- [Problem]:
Take nothing but the lines from the one with "The height and" through the one with "Given: Open the Web Search magnifier icon" in the entries below, both ends kept, and return them exactly with pictures left out.

- [Data under study]:
[Start of section]
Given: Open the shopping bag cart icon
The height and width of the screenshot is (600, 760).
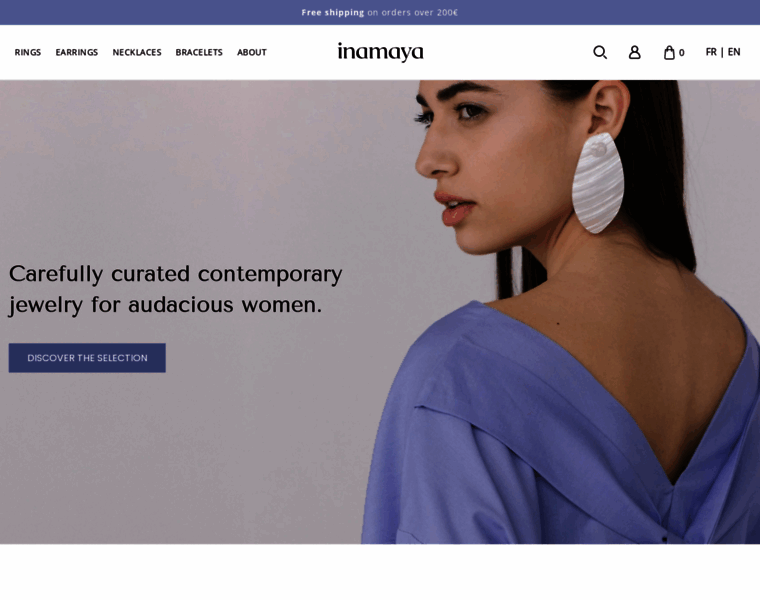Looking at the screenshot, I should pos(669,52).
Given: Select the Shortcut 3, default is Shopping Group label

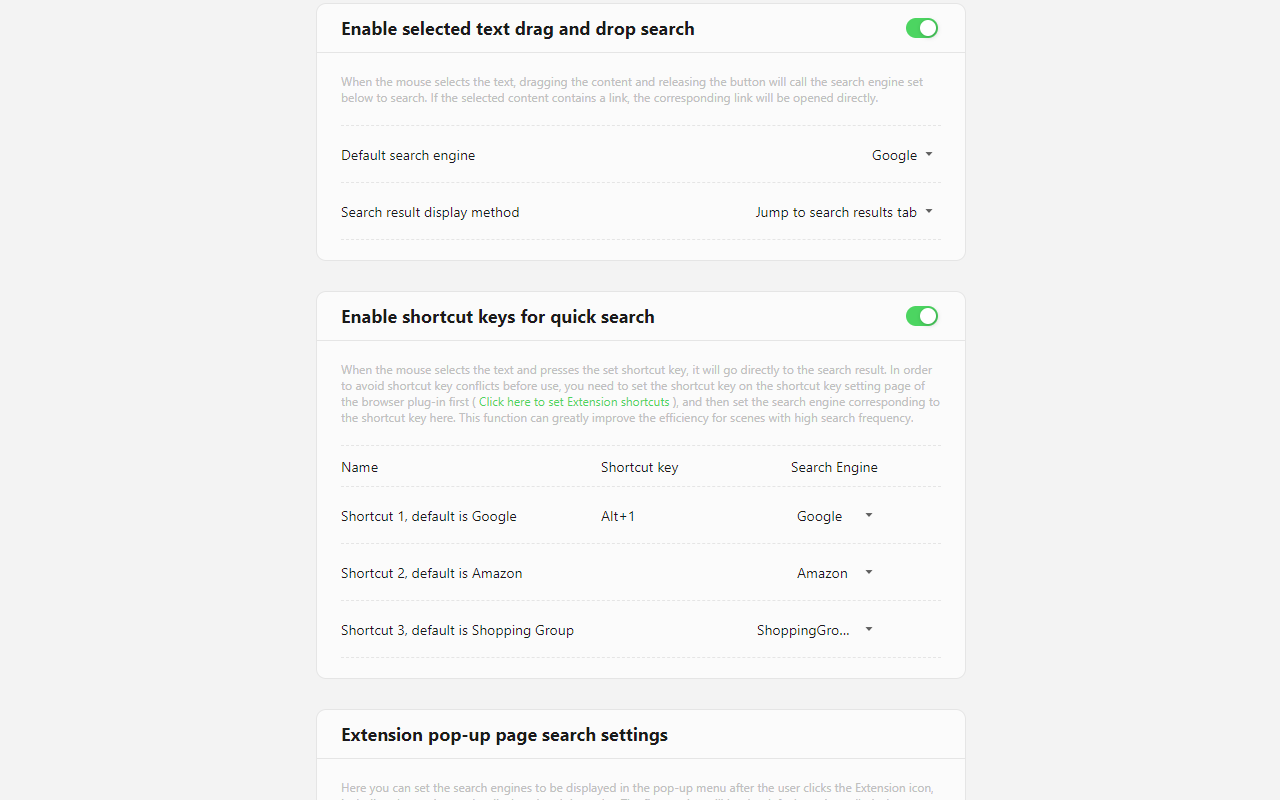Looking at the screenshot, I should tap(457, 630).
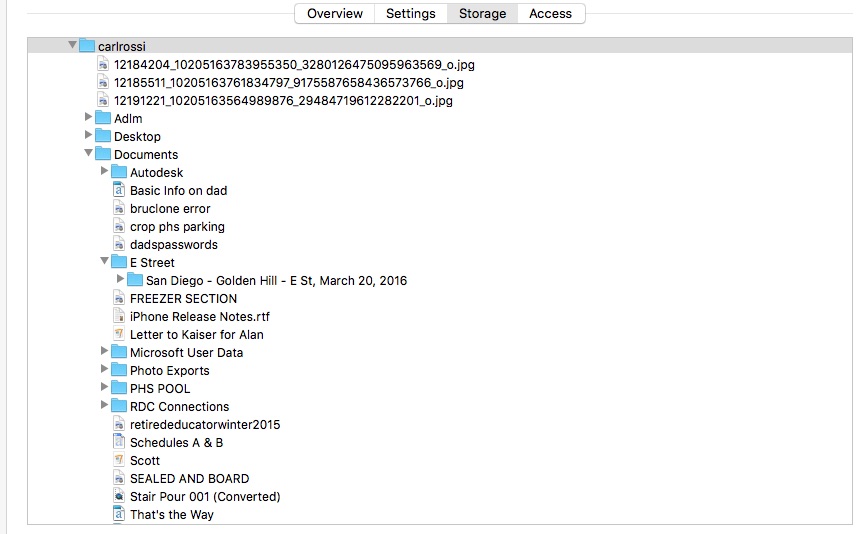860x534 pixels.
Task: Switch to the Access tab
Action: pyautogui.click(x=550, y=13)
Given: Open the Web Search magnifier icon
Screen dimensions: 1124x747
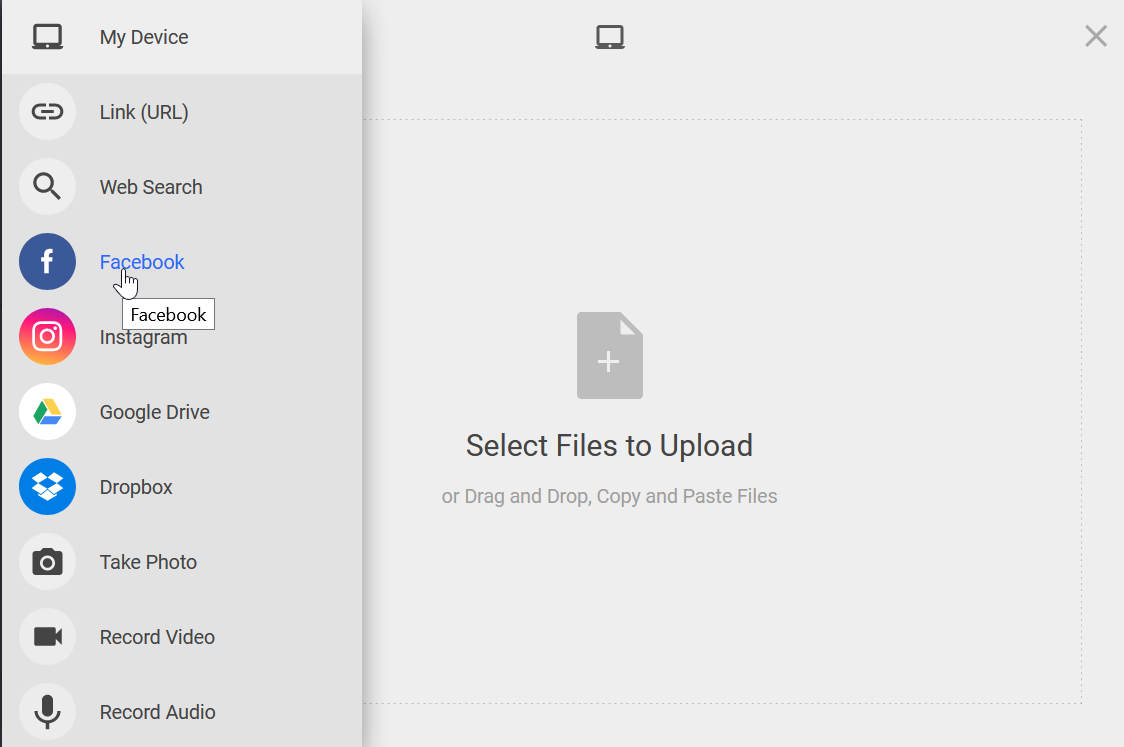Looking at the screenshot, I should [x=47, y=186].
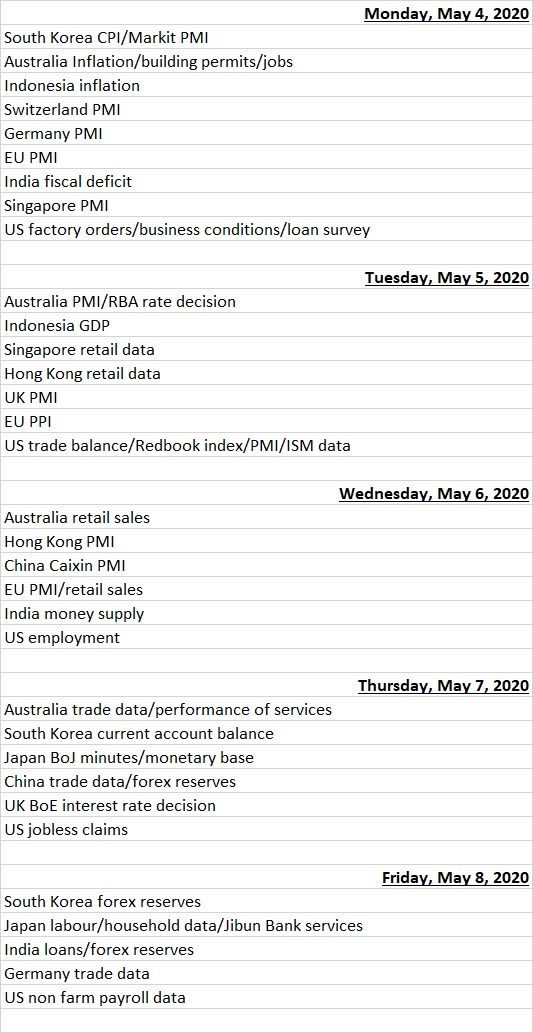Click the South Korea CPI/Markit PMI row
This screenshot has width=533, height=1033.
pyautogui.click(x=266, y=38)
[End of section]
[Start of section]
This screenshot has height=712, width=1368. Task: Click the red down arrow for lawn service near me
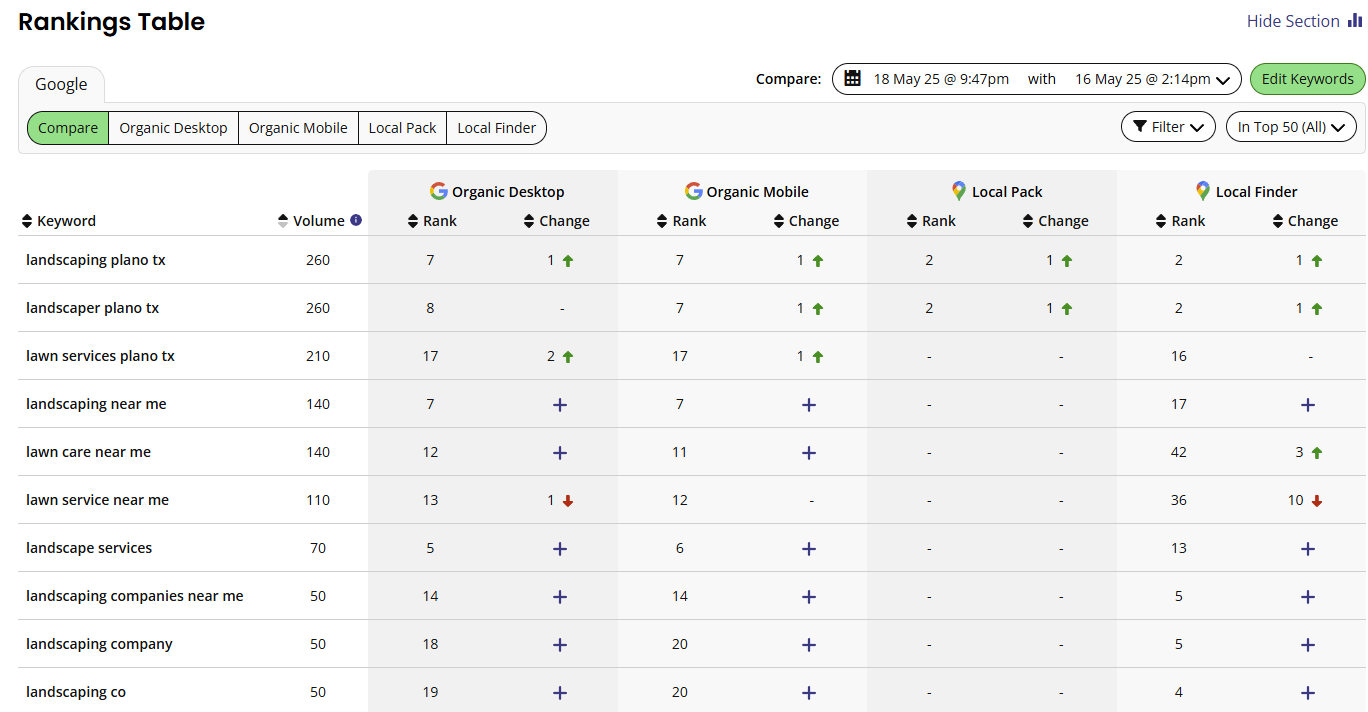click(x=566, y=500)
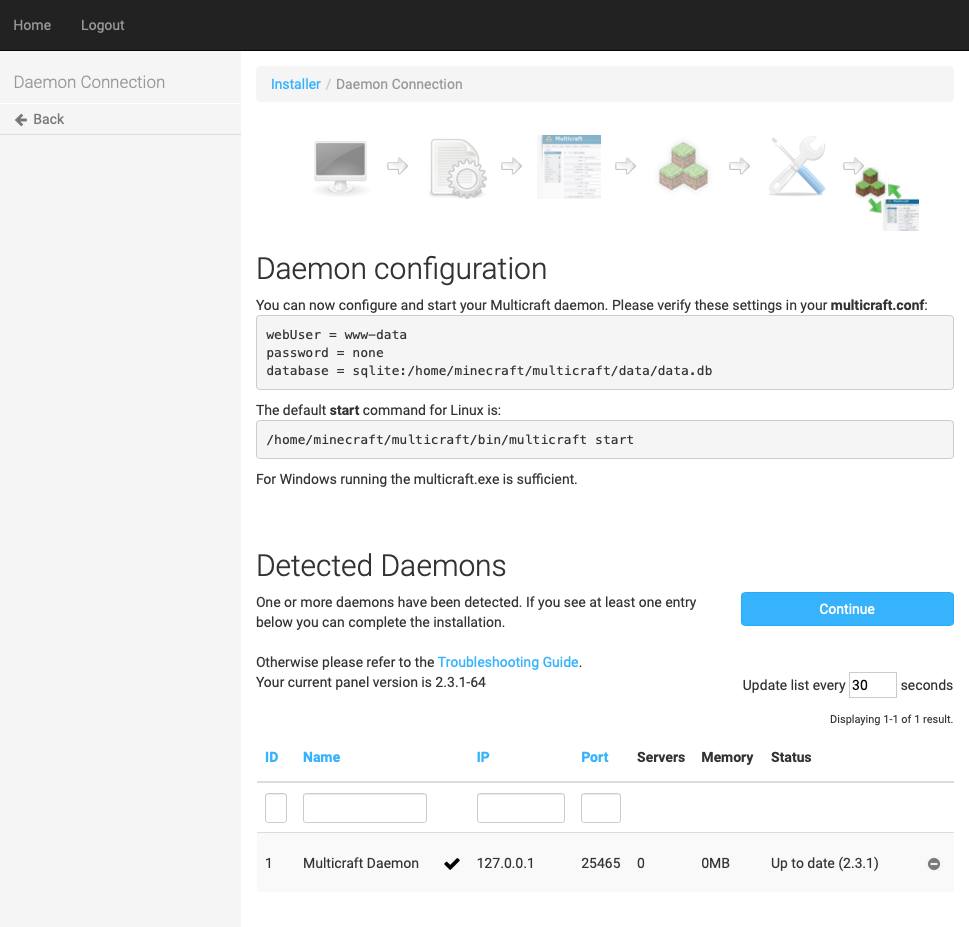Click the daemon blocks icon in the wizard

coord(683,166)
[End of section]
- [Answer box]:
The height and width of the screenshot is (600, 760).
Looking at the screenshot, I should pos(669,52).
Given: Select the Shortcut 3, default is Shopping Group label

Looking at the screenshot, I should tap(457, 630).
860x534 pixels.
Task: Switch to the Access tab
Action: pyautogui.click(x=550, y=13)
Given: Open the Web Search magnifier icon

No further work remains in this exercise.